_WORK TO BE COMPLETED_
A word-for-word copy of the entries is the goal; leave out the pictures.

|---|

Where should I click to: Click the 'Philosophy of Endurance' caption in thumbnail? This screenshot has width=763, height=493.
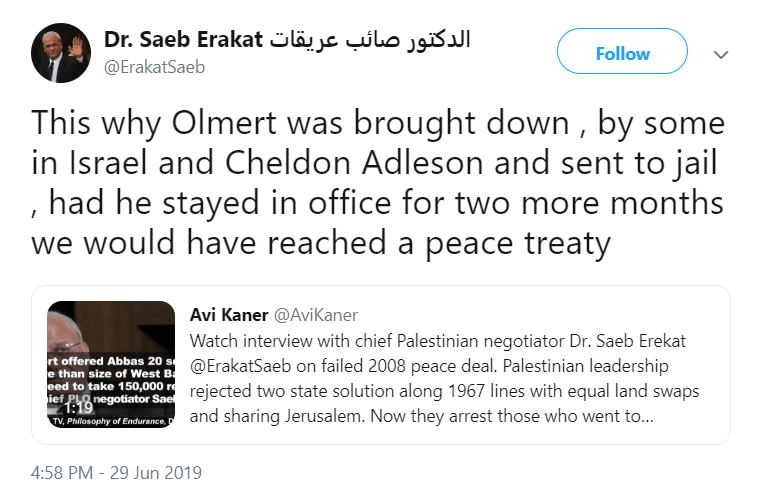[x=111, y=421]
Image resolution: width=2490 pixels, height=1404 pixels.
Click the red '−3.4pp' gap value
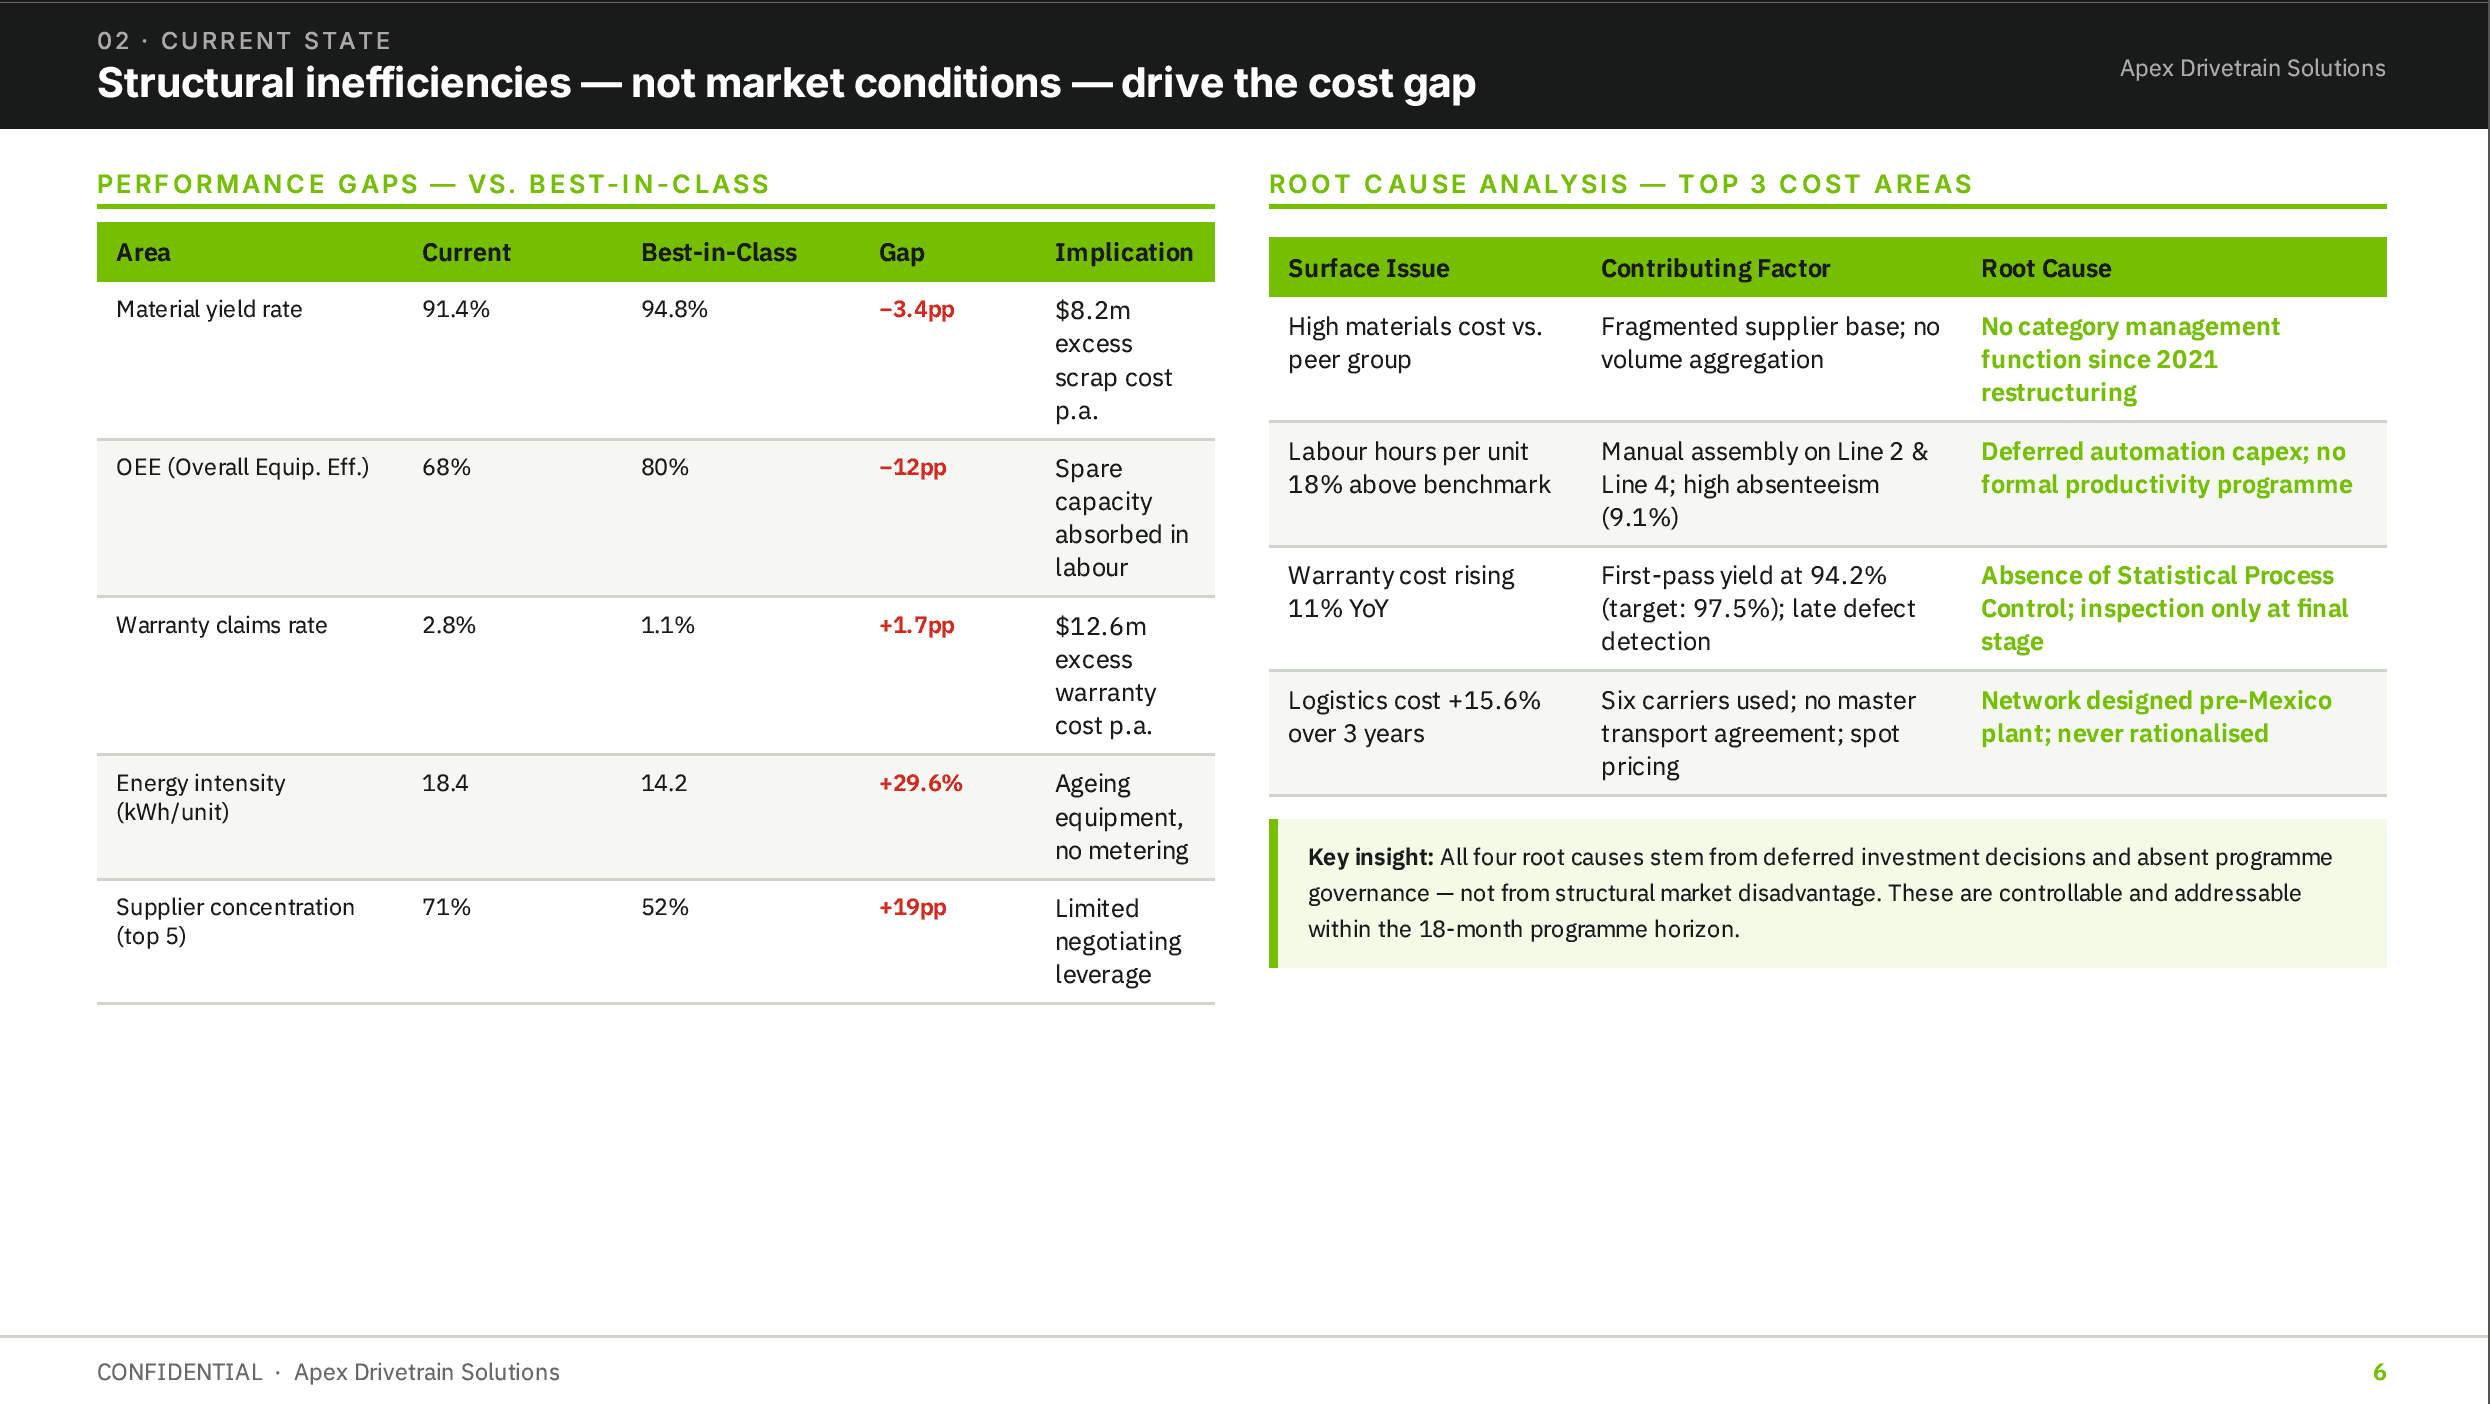pos(917,309)
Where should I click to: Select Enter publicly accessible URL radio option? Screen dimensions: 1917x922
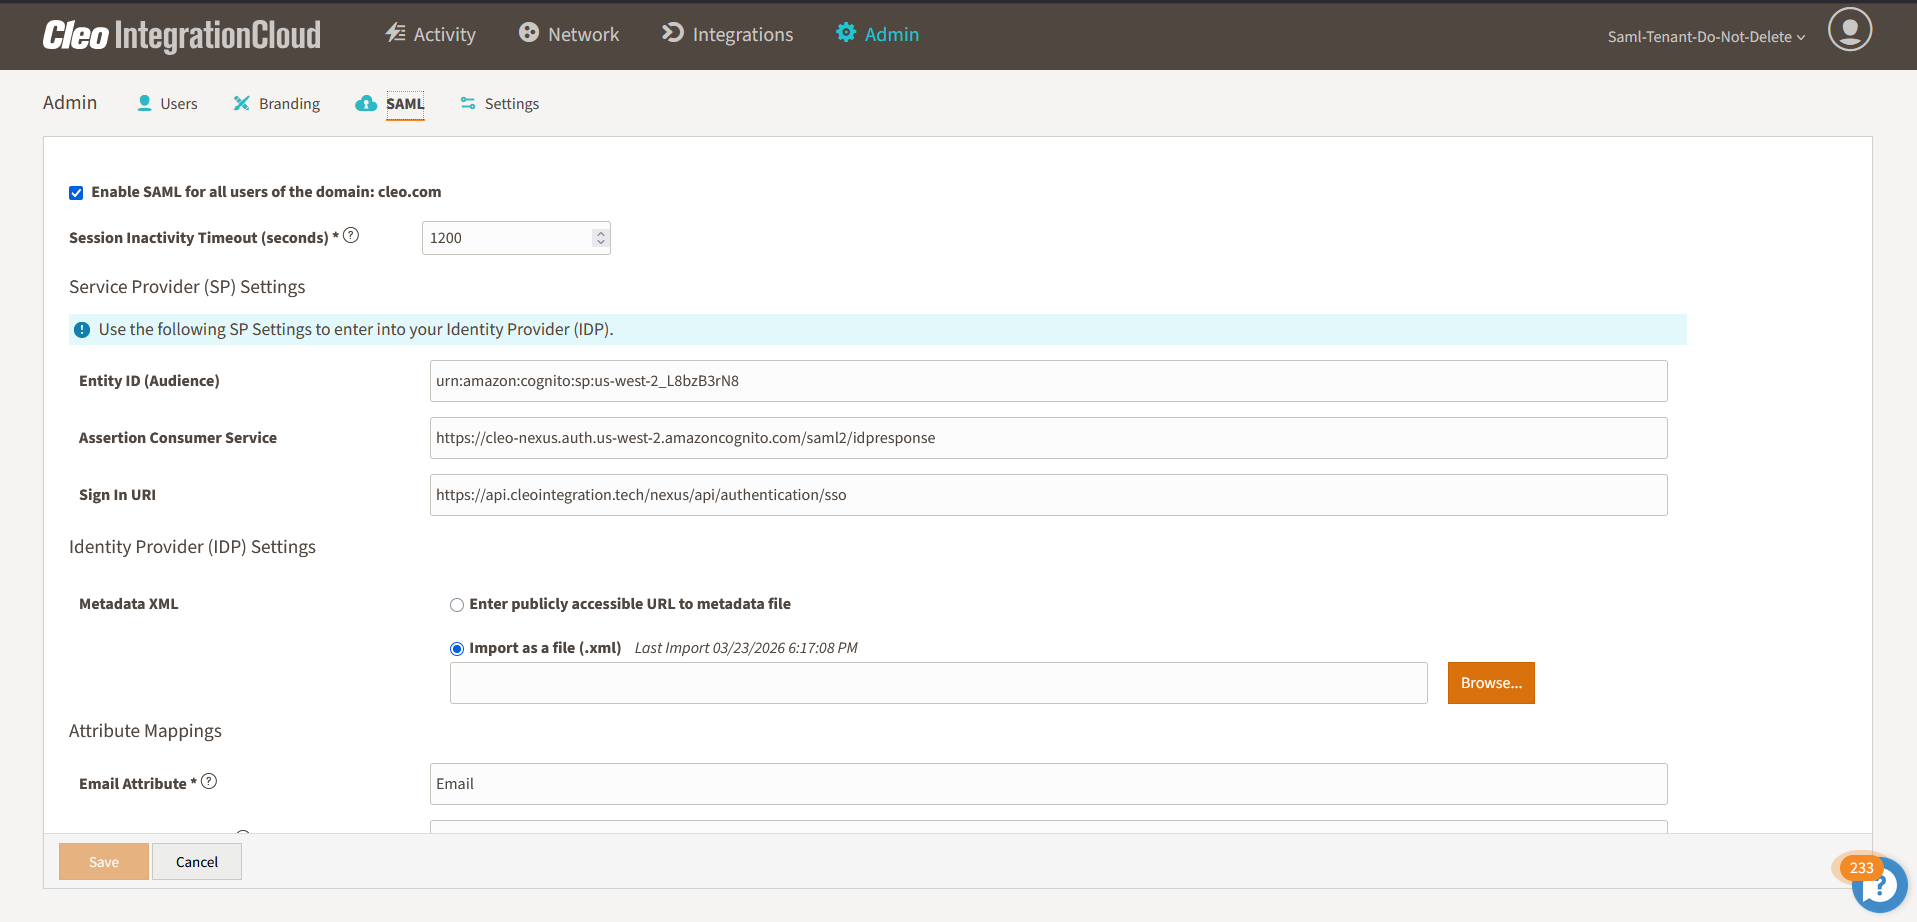point(457,605)
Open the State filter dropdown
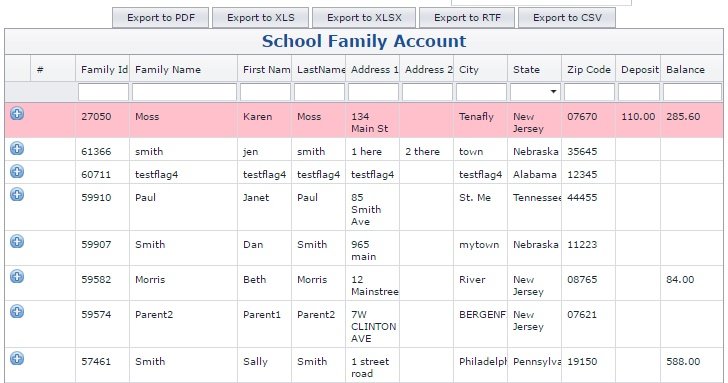The image size is (728, 383). [x=552, y=91]
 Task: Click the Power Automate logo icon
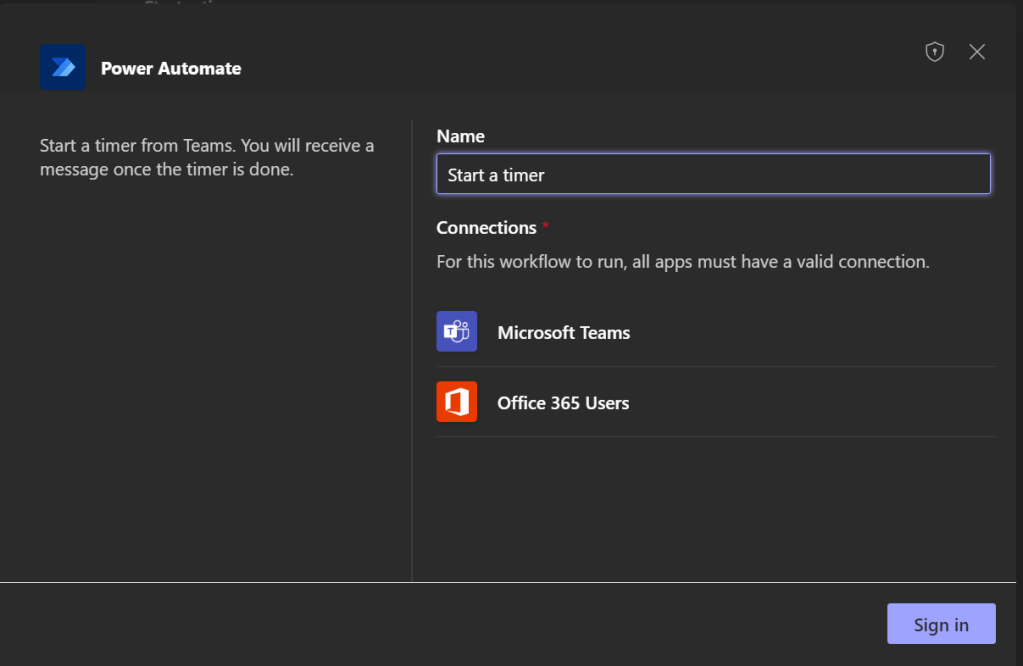click(62, 68)
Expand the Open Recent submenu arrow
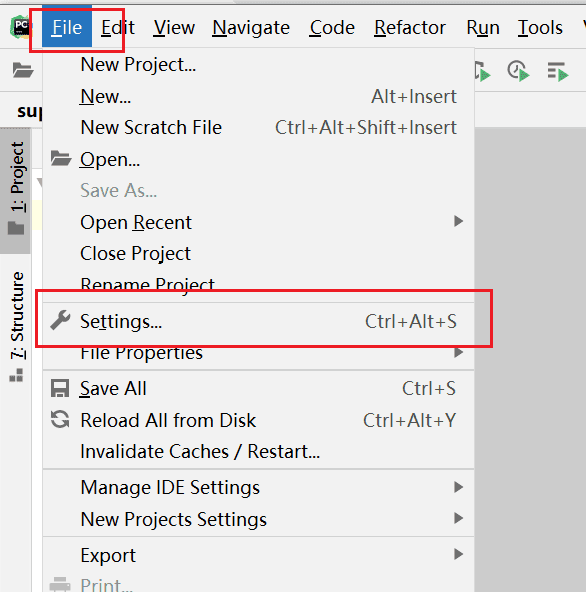 pos(458,221)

|---|

_ANSWER FOR THIS EXERCISE_
Where should I click to: Click the 'Philosophy of Endurance' caption in thumbnail? This screenshot has width=763, height=493.
[x=111, y=421]
Image resolution: width=2490 pixels, height=1404 pixels.
Click the red '−3.4pp' gap value
pos(917,309)
Where should I click to: Select Enter publicly accessible URL radio option? Screen dimensions: 1917x922
point(457,605)
Open the State filter dropdown
The image size is (728, 383). [x=552, y=91]
 Task: Click the Power Automate logo icon
click(62, 68)
Expand the Open Recent submenu arrow
 pos(458,221)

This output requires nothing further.